Fastnet Race 2023

Fastnet Rock: ponto mais ao sul da Irlanda marca o meio da regata, a partir de onde os barcos da Rolex Fastnet Race — que completará 100 anos em 2025 — retornam, rumo à linha de chegada. Foto: © Rolex - Carlo Borlenghi

Clássico

dos clássicos

Por Roberto Negraes

Francês e suíço brilham na 50ª edição da mais festejada regata inglesa

O francês François Gabart estabeleceu um novo recorde em multicascos e foi o fita azul da regata, com seu trimarã de classe Ultim SVG Lazartigue, enquanto a vitória na classificação geral foi para o monocasco Botin 52 Caro, do suíço Max Klink, na 50ª edição da consagrada Rolex Fastnet Race.

O SVR Lazartigue completou em 1 dia, 8 horas, 38 minutos e 27 segundos o percurso de 695 milhas náuticas (1.287 km) de Cowes (Inglaterra) a Cherbourg-en-Cotentin (França), contornando o rochedo Fastnet Rock (o lugar mais ao sul da Irlanda) e seu famoso farol. Com isto, bateu por 36 minutos e 27 segundos o recorde anterior, estabelecido em 2021 por seus compatriotas Charles Caudrelier e Franck Cammas no máxi Edmond de Rothschild.

Quando ficou confirmado que nenhum outro barco poderia alcançar o barco suíço, Max Klink e sua tripulação comemoraram intensamente a vitória. O fato de as primeiras doze horas da regata terem sido muito difíceis, com rajadas de vento por volta dos 40 nós (74 km/h) e mar muito agitado na costa sul da Inglaterra, tornou a vitória ainda mais prazerosa para Klink e sua tripulação.

“Este é um grupo de velejadores com quem tenho a sorte de navegar há alguns anos, mas quando partimos para esta regata, não esperava que pudéssemos vencer. É um sonho tornado realidade, e ainda mais especial já que esta é a 50ª edição de uma corrida tão icônica”, disse o proprietário do Caro, enquanto contemplava, gravados na base do troféu da regata, os nomes dos campeões das outras edições da Fastnet, que é disputada a cada dois anos  e celebrará 100 anos de existência na sua próxima edição, em 2025.

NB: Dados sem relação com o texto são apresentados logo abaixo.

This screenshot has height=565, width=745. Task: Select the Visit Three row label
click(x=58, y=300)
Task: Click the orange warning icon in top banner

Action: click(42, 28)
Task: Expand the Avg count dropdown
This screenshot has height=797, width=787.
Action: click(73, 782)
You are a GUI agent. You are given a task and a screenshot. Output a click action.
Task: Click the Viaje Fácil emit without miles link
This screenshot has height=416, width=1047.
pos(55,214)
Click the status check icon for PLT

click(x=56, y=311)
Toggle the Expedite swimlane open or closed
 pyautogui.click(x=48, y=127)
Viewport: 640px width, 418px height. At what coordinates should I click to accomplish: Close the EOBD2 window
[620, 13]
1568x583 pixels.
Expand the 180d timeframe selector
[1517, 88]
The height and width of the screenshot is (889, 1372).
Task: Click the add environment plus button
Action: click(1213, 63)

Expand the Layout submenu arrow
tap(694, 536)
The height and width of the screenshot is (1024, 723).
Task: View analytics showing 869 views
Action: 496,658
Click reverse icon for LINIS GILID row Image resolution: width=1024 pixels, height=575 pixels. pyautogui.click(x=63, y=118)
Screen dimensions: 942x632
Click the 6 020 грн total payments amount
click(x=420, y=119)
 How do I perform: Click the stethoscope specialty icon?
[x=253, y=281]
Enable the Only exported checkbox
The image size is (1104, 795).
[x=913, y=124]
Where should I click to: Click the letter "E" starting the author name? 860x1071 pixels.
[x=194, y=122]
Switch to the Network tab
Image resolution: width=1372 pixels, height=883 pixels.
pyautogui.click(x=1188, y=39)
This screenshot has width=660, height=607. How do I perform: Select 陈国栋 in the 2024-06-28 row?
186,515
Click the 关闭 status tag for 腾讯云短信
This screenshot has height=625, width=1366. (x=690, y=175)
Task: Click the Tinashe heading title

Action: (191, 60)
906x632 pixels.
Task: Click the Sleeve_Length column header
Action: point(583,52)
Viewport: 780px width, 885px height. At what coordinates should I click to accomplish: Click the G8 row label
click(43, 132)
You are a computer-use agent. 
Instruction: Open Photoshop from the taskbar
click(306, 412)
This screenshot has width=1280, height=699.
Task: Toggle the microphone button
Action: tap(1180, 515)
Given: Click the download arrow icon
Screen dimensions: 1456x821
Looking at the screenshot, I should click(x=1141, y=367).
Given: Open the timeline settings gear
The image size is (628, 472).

Fotos: © Carlo Borlenghi ( Rolex), Kurt Arrigo ( Rolex) e Paul Wyeth

Flotilha recorde de 430 veleiros largou sob mau tempo

Apesar do mau tempo, a costa do estreito de Solent, na Inglaterra, ficou lotada de espectadores para assistir, no início da tarde de sábado 22 de julho, à largada da Rolex Fastnet Race, a maior regata offshore da Europa, que neste ano de 2023 foi realizada pela 50ª vez, pelo Royal Ocean Racing Club. Na raia, nada menos que 430 veleiros, superando o recorde de participação de 388 barcos em 2019.

As condições de tempo eram de tempestade, com céu densamente nublado e uma garoa que se transformou em chuva e neblina. O mar, muito agitado, atingiu os competidores com força ao saírem para o mar aberto depois do arquipélago existente naquela região.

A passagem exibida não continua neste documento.